Robots That Kill

I've been writing about healthcare technology for a while and one of the areas I've focused on is how robotic surgery is changing the face of medicine.  Well, maybe not so much.

The big pluses were supposed to be that it was non-invasive, required only a single incision, people healed faster, there was less blood loss, and its outcomes were supposed to justify the cost (sometimes twice "open surgery").

Only, a major study just recently found that outcomes are no better with this type of surgery, and can sometimes even kill you, according to a story in today's NYT by Roni Caryn Rabin.

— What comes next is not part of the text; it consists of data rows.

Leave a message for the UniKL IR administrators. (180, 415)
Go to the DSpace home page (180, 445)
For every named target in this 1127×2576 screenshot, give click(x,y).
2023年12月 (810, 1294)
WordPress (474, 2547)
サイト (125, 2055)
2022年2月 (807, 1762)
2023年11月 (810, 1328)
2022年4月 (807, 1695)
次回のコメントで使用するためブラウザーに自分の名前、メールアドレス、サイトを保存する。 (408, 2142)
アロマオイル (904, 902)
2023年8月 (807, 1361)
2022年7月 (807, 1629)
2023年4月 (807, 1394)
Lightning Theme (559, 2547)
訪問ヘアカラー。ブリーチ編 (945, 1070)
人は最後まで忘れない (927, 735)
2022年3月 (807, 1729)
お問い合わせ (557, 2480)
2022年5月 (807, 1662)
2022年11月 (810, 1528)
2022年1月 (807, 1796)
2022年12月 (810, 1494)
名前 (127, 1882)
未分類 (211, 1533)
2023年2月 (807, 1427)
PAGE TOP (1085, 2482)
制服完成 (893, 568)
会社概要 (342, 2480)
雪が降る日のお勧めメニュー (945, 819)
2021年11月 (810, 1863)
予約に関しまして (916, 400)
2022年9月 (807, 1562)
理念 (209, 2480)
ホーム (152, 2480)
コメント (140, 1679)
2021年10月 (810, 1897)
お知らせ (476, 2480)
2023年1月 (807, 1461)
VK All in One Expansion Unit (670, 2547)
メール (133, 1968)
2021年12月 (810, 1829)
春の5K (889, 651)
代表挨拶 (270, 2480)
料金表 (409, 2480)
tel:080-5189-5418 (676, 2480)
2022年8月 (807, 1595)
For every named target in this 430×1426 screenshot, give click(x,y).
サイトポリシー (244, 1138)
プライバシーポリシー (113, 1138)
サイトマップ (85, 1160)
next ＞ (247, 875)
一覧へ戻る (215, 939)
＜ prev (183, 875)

This kind of surgery is typically used for prostatectomies and hysterectomies (my own OB-GYN performs them this way).  How it works is that the surgeon sits at a console  in the operating room connected to a camera that provides a high-definition picture of the surgical site, then moves the robotic arms to mimic what his own hands would be doing, based on the camera image.

Sounds great, but the only problem is, as in the case of a 67-year-old retiree who was having his prostate removed, things went terribly wrong, and Rabin writes, became "incontinent," and needed a colostomy bag, and the surgery led to "kidney and lung damage, sepsis and a stroke."

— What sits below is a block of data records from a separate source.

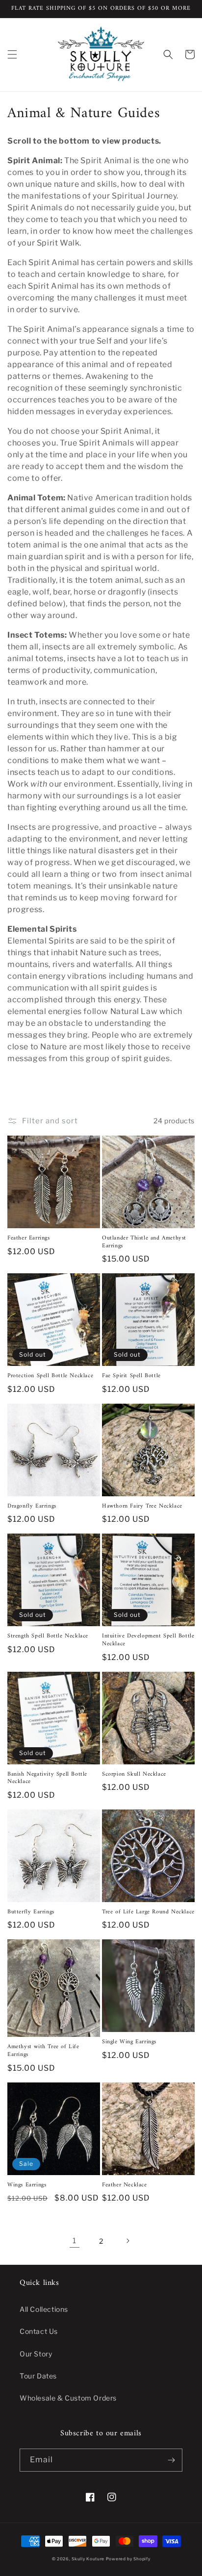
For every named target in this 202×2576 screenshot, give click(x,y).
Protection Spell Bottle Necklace (50, 1376)
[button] (12, 54)
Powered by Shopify (128, 2558)
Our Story (36, 2354)
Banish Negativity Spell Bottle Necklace (47, 1778)
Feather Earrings (28, 1238)
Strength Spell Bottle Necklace (47, 1636)
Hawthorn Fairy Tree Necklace (142, 1507)
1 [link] (74, 2240)
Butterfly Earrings (30, 1912)
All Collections (44, 2309)
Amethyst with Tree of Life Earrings (43, 2050)
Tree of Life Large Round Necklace (148, 1912)
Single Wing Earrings (129, 2042)
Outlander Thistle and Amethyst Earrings (144, 1242)
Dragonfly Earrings (31, 1507)
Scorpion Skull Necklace (134, 1775)
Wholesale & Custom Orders (68, 2398)
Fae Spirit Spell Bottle (131, 1376)
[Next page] (127, 2241)
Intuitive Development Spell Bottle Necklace (148, 1640)
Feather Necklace (124, 2185)
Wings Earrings (26, 2185)
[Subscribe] (171, 2460)
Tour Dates (38, 2376)
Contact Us (39, 2331)
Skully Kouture (88, 2558)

He died not too many years later, after having his quality of life completely destroyed.

His wife is now suing the surgeon, who, it turns out, had very little training on this equipment (named, for some reason, after Leonardo daVinci), and whose hospital was conned into buying it by high-pressure sales reps.

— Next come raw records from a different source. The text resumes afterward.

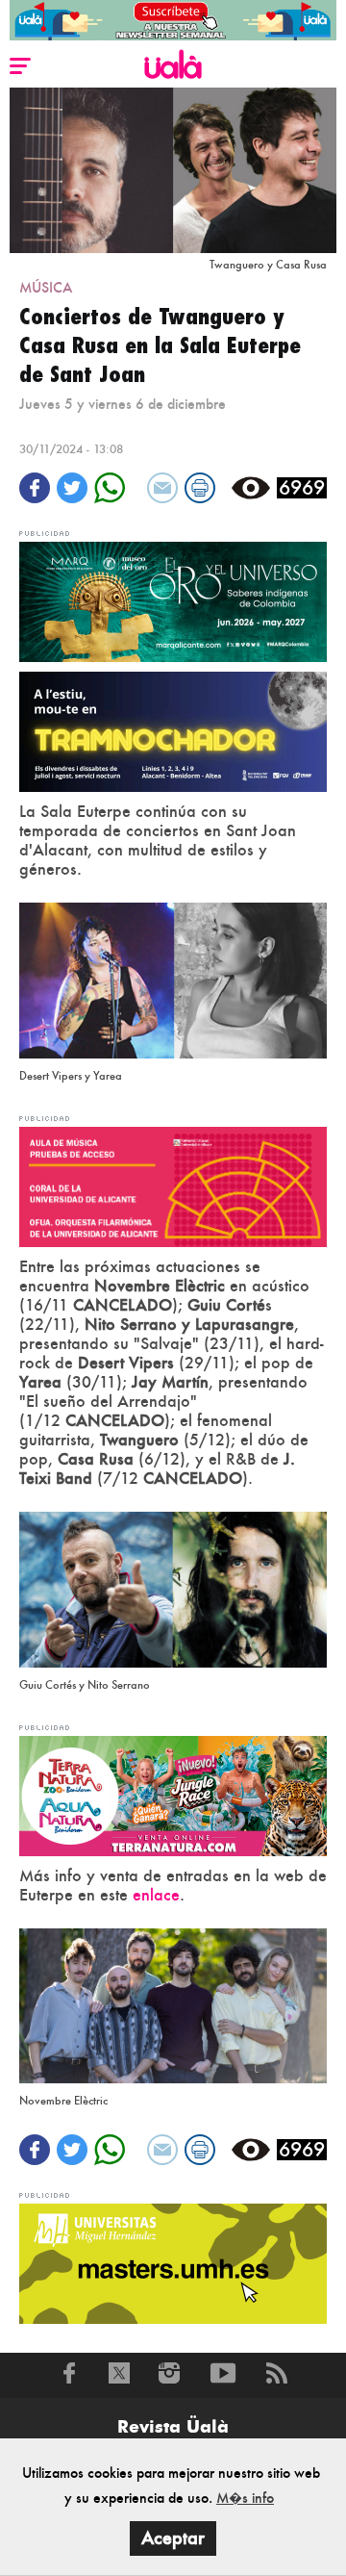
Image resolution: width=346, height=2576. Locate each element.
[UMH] (173, 2262)
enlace (156, 1894)
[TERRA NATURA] (173, 1793)
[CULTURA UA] (173, 1185)
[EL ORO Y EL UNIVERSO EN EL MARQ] (173, 600)
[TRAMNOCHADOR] (173, 730)
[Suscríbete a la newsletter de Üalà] (173, 20)
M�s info (245, 2497)
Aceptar (173, 2538)
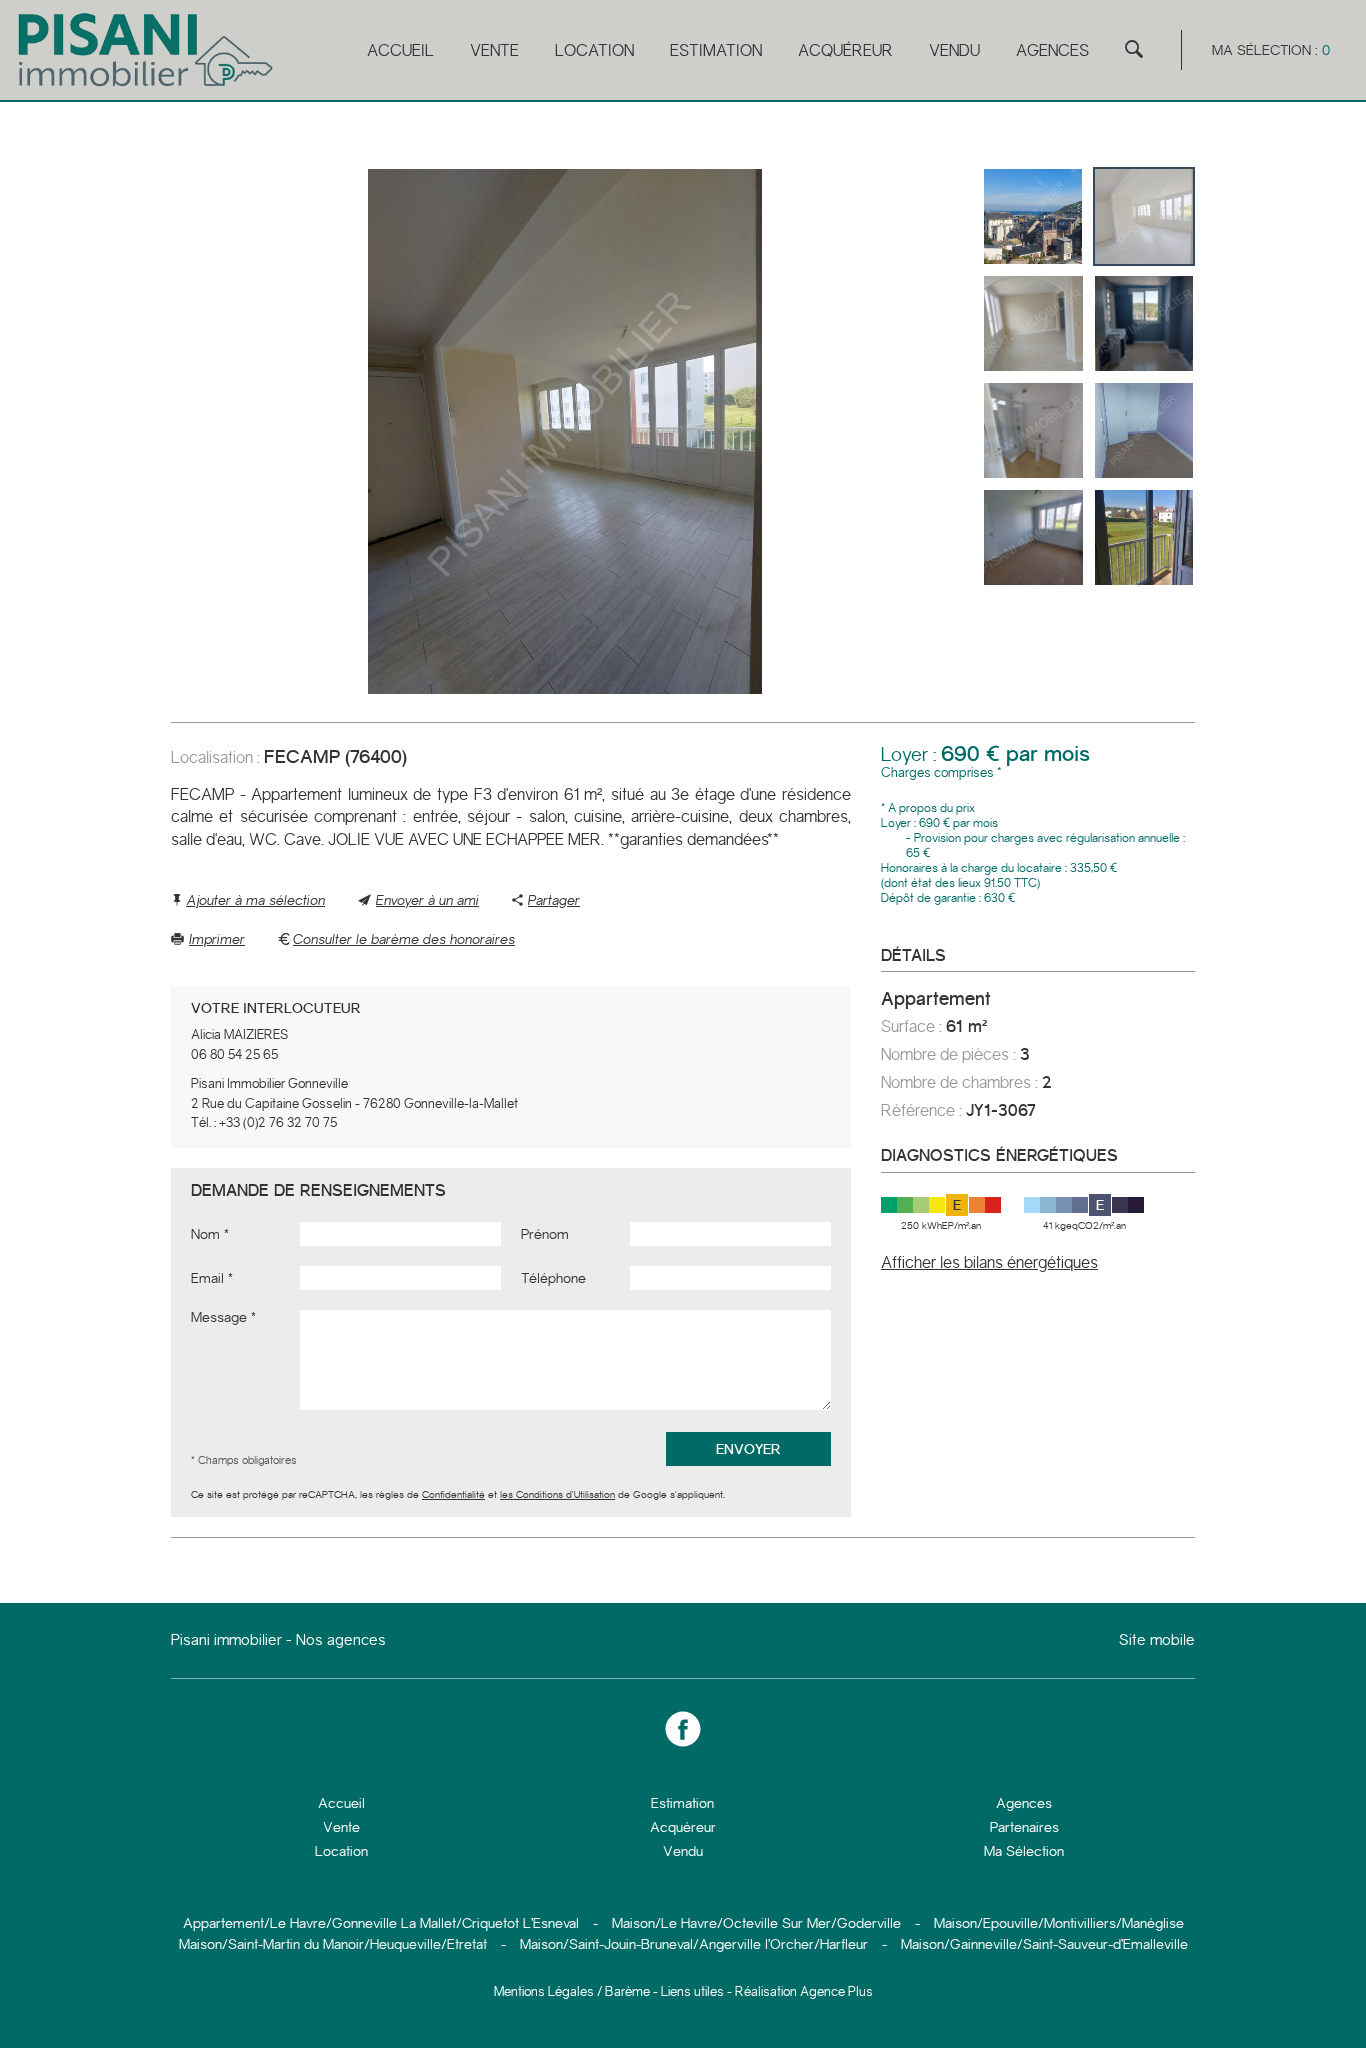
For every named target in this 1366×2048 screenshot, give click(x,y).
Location (594, 50)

The company involved in this, Intuitive Surgical, based on the West Coast, had initially promised to do lots of training with doctors before they used the system, then skinned the training down from a 70-question exam to a 10-question online quiz, Rabin reports, also going from three days of training down to one, because doctors protested it all took too long.

Who knows if this is the reason why the retiree's surgery was bungled?  No one, it seems, but having been a patient waiting over an hour to see a doctor several times while he entertained drug sales reps (and accepted their free samples and coffee cake and maybe even promises of all expenses-paid vacations), I understand the persistence -- and often, success -- of these sales geniuses.  Usually not to the benefit of the patient.

I know. It's a dog-eat-dog world and you have to make a living. But a process that allows salespeople into surgical suites, sometimes even performing the surgery, is a little too scary for me.

Of course I believe in technology and the many advances it's brought to our lives in this arena.  But maybe medicine is moving too fast to keep up, to keep competitive, to keep making money any way, anyhow.